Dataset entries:
○ ○ ○ ○

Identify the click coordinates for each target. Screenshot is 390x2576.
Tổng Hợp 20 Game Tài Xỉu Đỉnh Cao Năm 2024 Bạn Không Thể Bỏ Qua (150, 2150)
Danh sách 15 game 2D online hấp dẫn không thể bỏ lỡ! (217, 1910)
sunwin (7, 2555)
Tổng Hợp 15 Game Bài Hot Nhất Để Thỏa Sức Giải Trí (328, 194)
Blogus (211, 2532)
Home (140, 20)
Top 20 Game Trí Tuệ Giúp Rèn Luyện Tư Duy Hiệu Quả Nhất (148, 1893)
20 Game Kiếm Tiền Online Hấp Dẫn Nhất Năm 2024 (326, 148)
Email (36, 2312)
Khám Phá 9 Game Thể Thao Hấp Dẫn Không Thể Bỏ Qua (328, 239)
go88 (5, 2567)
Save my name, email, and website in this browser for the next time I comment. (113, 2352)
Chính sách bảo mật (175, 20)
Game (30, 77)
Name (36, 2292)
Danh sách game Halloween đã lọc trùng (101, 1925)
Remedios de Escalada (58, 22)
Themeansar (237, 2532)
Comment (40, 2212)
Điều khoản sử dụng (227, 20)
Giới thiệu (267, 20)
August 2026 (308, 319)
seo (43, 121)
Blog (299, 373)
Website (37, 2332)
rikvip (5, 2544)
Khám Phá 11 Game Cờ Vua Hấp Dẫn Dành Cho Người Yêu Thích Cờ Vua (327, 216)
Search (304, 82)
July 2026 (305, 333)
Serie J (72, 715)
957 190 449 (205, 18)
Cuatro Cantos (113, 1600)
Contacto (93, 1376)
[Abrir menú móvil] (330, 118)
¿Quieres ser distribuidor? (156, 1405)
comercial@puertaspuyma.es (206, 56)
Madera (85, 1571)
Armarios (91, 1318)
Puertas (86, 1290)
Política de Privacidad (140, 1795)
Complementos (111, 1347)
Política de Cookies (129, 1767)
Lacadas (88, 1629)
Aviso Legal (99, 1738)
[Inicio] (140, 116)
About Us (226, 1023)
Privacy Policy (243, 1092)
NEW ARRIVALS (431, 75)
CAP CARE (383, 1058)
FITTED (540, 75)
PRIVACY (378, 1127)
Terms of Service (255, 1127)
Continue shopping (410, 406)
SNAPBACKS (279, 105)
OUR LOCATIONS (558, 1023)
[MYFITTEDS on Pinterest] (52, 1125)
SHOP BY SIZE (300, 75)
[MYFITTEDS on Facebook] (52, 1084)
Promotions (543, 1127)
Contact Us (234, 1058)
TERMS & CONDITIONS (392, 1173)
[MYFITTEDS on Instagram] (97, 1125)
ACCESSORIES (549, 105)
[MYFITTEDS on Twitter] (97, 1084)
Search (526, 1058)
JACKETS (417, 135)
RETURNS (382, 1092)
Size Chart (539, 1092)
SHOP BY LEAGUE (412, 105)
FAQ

○ ○ ○ ○

Exercise goal:
The answer must be exactly the lines from the one containing "Điều khoản sử dụng (227, 20)" through the final line of the data, both ends included, and nothing else.

Problem solution:
Điều khoản sử dụng (227, 20)
Giới thiệu (267, 20)
August 2026 (308, 319)
seo (43, 121)
Blog (299, 373)
Website (37, 2332)
rikvip (5, 2544)
Khám Phá 11 Game Cờ Vua Hấp Dẫn Dành Cho Người Yêu Thích Cờ Vua (327, 216)
Search (304, 82)
July 2026 (305, 333)
Serie J (72, 715)
957 190 449 (205, 18)
Cuatro Cantos (113, 1600)
Contacto (93, 1376)
[Abrir menú móvil] (330, 118)
¿Quieres ser distribuidor? (156, 1405)
comercial@puertaspuyma.es (206, 56)
Madera (85, 1571)
Armarios (91, 1318)
Puertas (86, 1290)
Política de Privacidad (140, 1795)
Complementos (111, 1347)
Política de Cookies (129, 1767)
Lacadas (88, 1629)
Aviso Legal (99, 1738)
[Inicio] (140, 116)
About Us (226, 1023)
Privacy Policy (243, 1092)
NEW ARRIVALS (431, 75)
CAP CARE (383, 1058)
FITTED (540, 75)
PRIVACY (378, 1127)
Terms of Service (255, 1127)
Continue shopping (410, 406)
SNAPBACKS (279, 105)
OUR LOCATIONS (558, 1023)
[MYFITTEDS on Pinterest] (52, 1125)
SHOP BY SIZE (300, 75)
[MYFITTEDS on Facebook] (52, 1084)
Promotions (543, 1127)
Contact Us (234, 1058)
TERMS & CONDITIONS (392, 1173)
[MYFITTEDS on Instagram] (97, 1125)
ACCESSORIES (549, 105)
[MYFITTEDS on Twitter] (97, 1084)
Search (526, 1058)
JACKETS (417, 135)
RETURNS (382, 1092)
Size Chart (539, 1092)
SHOP BY LEAGUE (412, 105)
FAQ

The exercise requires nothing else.